Next we import `lamindb` and `lnschema_bt` which enables us to connect [Bionty](https://github.com/laminlabs/bionty) with [LaminDB](https://github.com/laminlabs/lamindb). This enables us to map cell types against ontologies and create SQL records within LaminDB to eventually make them queryable.

## Create an in-house CellType registry of CellTypist terms based on the public Cell Ontology

### Fetching CellTypists immune cell encyclopedia

As a first step we will read in CellTypist's immune cell encyclopedia. It provides mapped `ontology_id` of Cell Ontology (cl) for the majority of terms.

In [None]:
celltypist_df = pd.read_excel(
    "https://github.com/Teichlab/celltypist_wiki/raw/main/atlases/Pan_Immune_CellTypist/v2/tables/Basic_celltype_information.xlsx"
)
celltypist_df

And we observed that certain "Cell Ontology ID" is associated with multiple "Low-hierarchy cell types":

In [None]:
celltypist_df.set_index(["Cell Ontology ID", "Low-hierarchy cell types"]).head(10)
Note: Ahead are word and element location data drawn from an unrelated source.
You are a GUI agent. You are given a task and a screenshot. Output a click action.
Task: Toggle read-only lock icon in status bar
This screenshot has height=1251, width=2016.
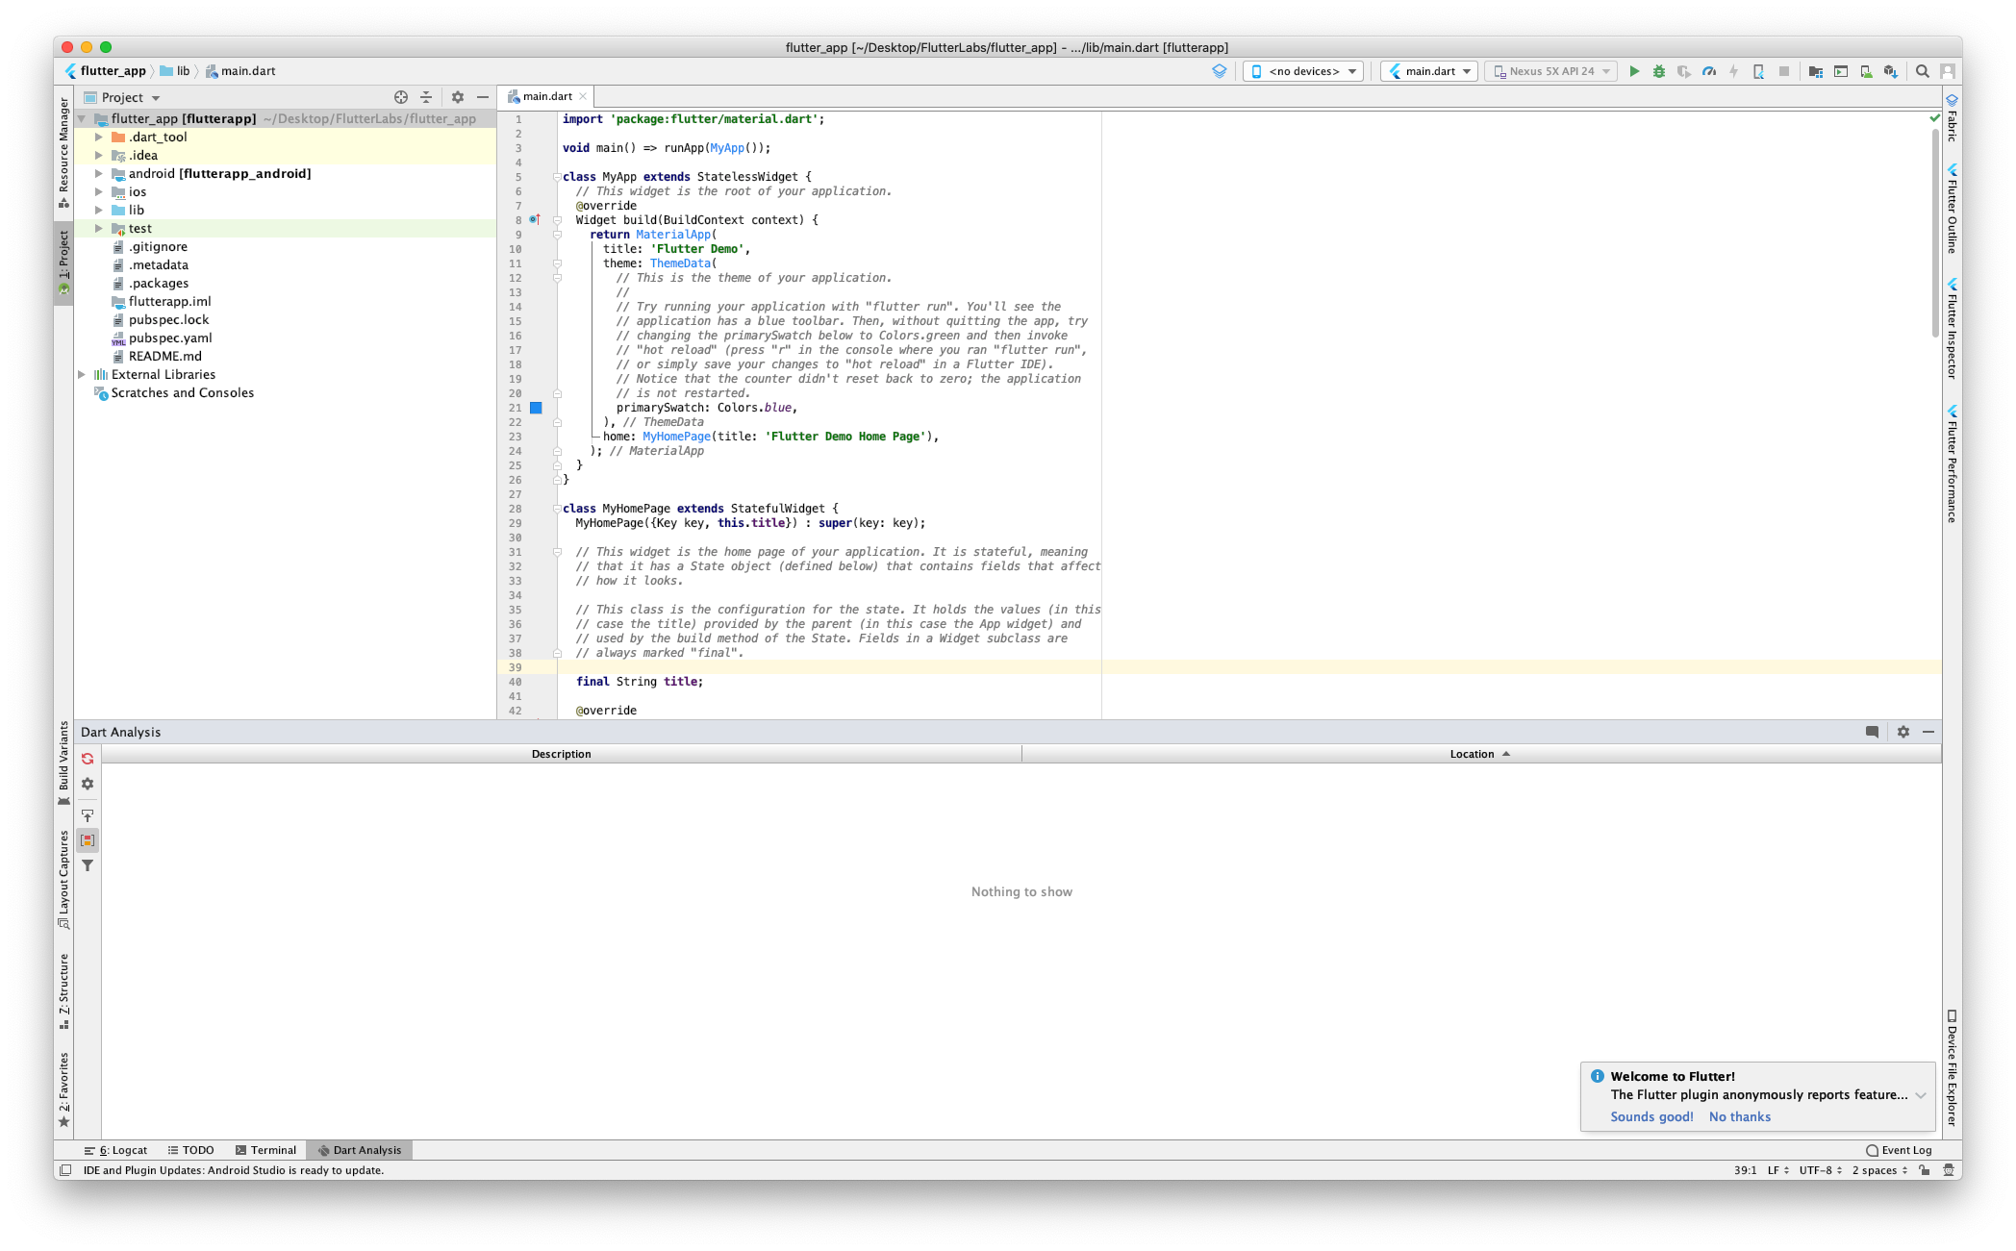pos(1924,1170)
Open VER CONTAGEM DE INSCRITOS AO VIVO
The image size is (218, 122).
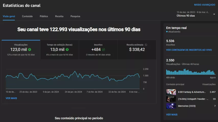pos(189,50)
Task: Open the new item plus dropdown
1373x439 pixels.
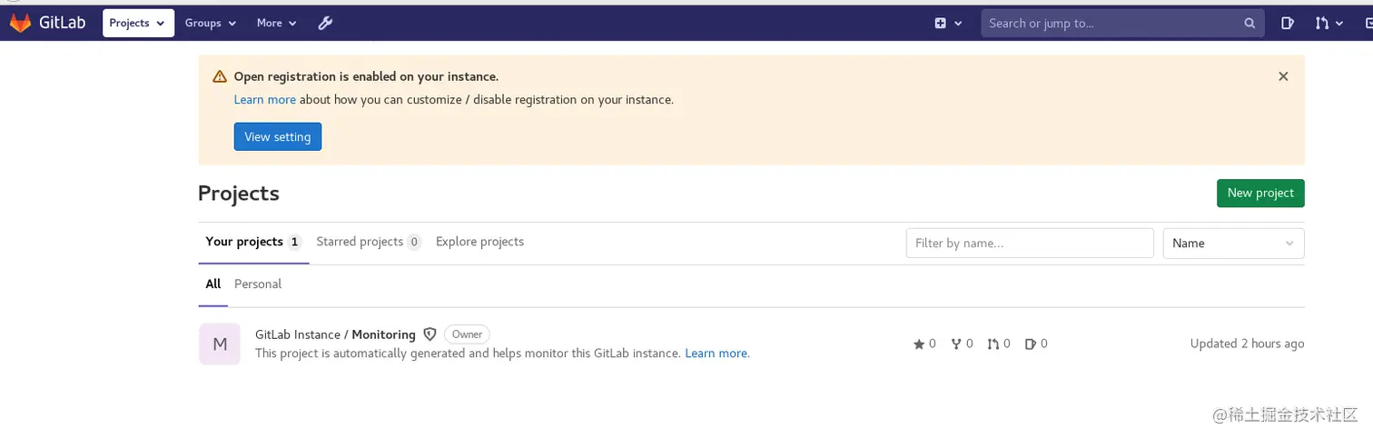Action: point(948,23)
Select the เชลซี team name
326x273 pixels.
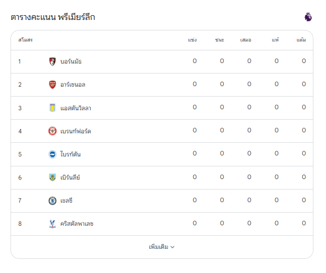pos(66,201)
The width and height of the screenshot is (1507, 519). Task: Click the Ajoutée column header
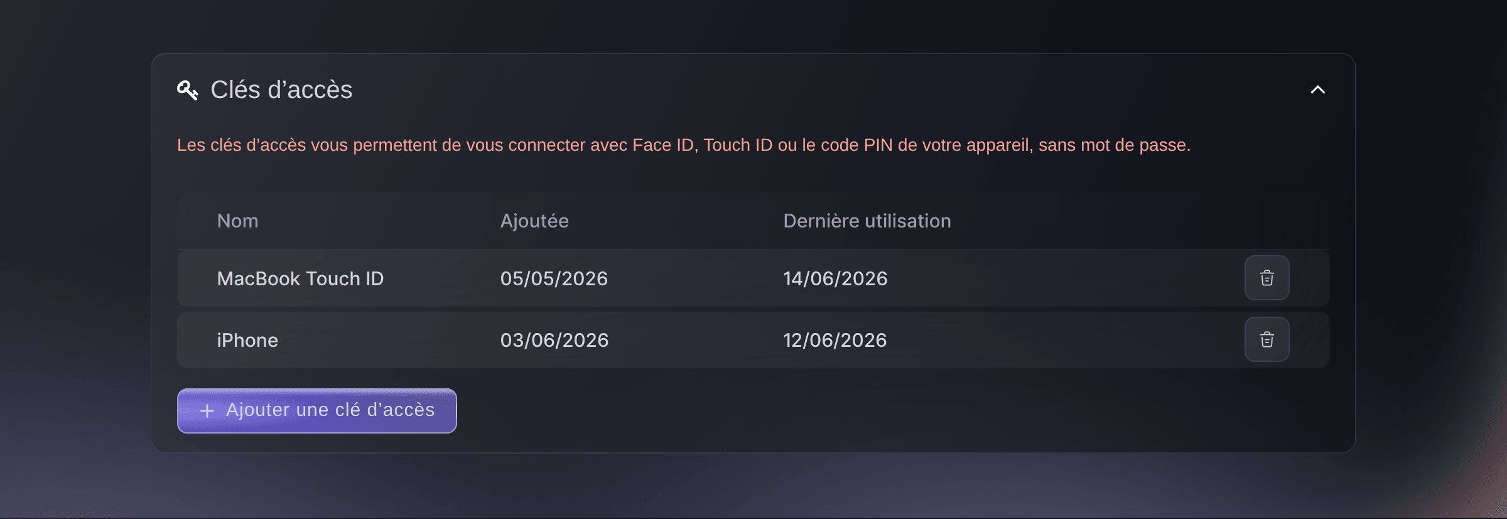pos(534,221)
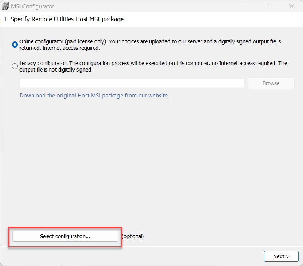Select the Online configurator radio button
Screen dimensions: 303x266
(15, 45)
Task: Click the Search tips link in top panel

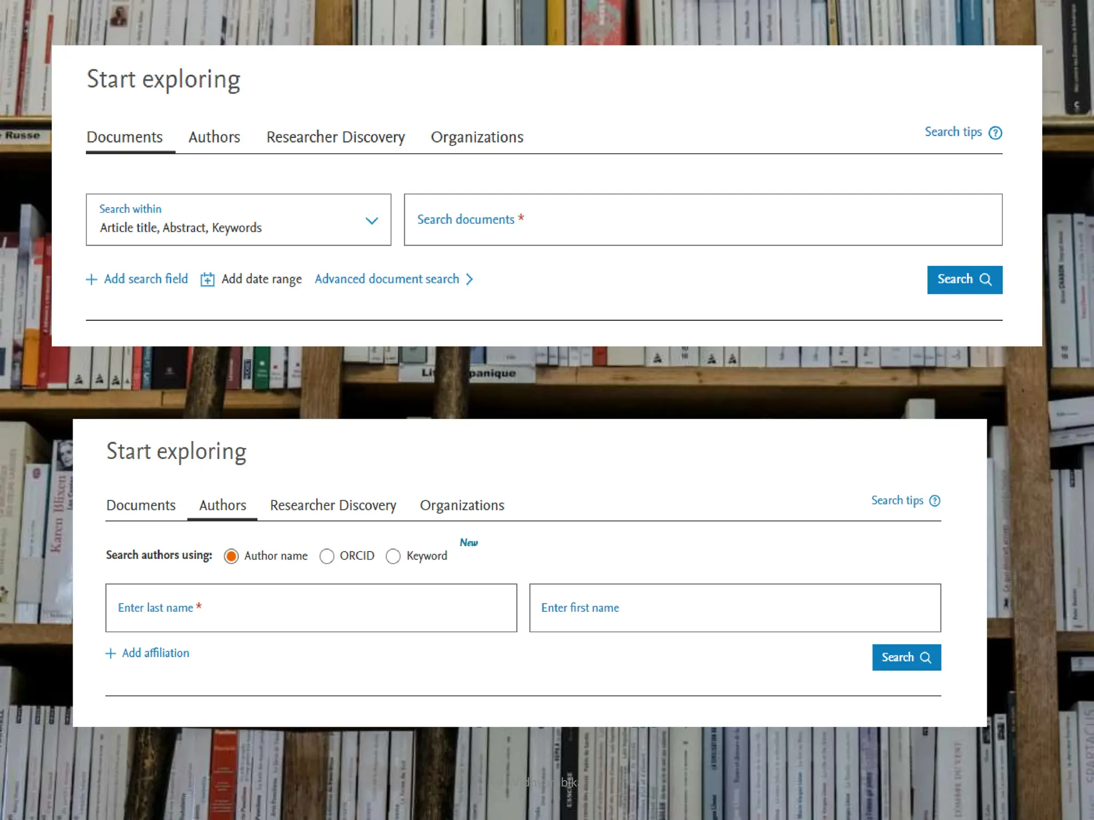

CellTypist uses different hierarchies of cell types (`High-hierarchy cell types` and `Low-hierarchy cell types`). By taking the intersection of both levels we learn that 4 terms of the `High-hierarchy cell types` are not mapped to Cell Ontology:

In [None]:
high_terms = celltypist_df["High-hierarchy cell types"].unique()
low_terms = celltypist_df["Low-hierarchy cell types"].unique()

high_terms_umapped = set(high_terms).difference(low_terms)
high_terms_umapped

### Check compliance with the public Cell Ontology

We want to ensure that all of our cell types of any dataset are eventually mapped against the Cell Ontology and queryable. Let's first do a few inspections and see how well they align with each other

All Celltypist labeled ontology IDs are mappable to the public Cell Ontology:

In [None]:
celltype_bt.inspect(celltypist_df["Cell Ontology ID"], celltype_bt.ontology_id);

However, when inspecting the names, most of them don't match:

In [None]:
celltype_bt.inspect(celltypist_df["Low-hierarchy cell types"], celltype_bt.name);

After doing a search, we found a lot of terms that named in plural form in Celltypist are singular form in Cell Ontology: 

In [None]:
celltypist_df["Low-hierarchy cell types"][0]

In [None]:
celltype_bt.search(celltypist_df["Low-hierarchy cell types"][0], top_hit=True)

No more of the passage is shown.